Top of Records supplied
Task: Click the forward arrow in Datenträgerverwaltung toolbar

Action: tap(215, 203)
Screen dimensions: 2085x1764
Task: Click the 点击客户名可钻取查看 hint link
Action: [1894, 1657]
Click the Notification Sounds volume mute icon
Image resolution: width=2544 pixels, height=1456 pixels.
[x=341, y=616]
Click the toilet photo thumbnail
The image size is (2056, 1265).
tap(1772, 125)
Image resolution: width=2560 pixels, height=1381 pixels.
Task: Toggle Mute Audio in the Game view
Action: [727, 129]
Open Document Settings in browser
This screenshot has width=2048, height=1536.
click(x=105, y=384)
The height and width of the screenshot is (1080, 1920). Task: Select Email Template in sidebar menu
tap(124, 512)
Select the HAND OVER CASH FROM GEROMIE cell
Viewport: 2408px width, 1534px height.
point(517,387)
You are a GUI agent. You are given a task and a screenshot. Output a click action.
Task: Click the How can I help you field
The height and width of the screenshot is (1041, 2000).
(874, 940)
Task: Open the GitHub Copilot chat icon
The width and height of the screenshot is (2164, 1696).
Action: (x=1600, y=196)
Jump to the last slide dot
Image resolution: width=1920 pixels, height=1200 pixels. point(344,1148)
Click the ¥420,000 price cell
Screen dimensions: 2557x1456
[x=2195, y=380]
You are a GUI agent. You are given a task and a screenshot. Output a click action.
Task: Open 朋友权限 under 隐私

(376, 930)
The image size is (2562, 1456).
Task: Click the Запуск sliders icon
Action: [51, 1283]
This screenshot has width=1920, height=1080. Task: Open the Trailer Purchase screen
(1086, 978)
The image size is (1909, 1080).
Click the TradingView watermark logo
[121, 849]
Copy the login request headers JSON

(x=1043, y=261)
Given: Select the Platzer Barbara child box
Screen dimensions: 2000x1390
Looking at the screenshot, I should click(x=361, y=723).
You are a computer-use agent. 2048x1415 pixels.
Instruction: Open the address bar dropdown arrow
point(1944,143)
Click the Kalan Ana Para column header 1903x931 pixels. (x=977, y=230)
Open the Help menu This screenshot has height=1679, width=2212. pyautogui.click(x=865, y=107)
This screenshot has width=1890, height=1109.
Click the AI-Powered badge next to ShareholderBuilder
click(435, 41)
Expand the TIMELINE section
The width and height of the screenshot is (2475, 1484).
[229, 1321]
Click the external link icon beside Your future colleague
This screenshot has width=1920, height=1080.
Bottom of Records supplied
**Required action**
Repeat, word for word, every line from the line that contains "The width and height of the screenshot is (2475, 1484)." to the end of the entries; include both of those lines and no others.

**Response**
The width and height of the screenshot is (2475, 1484).
[229, 1321]
Click the external link icon beside Your future colleague
This screenshot has width=1920, height=1080.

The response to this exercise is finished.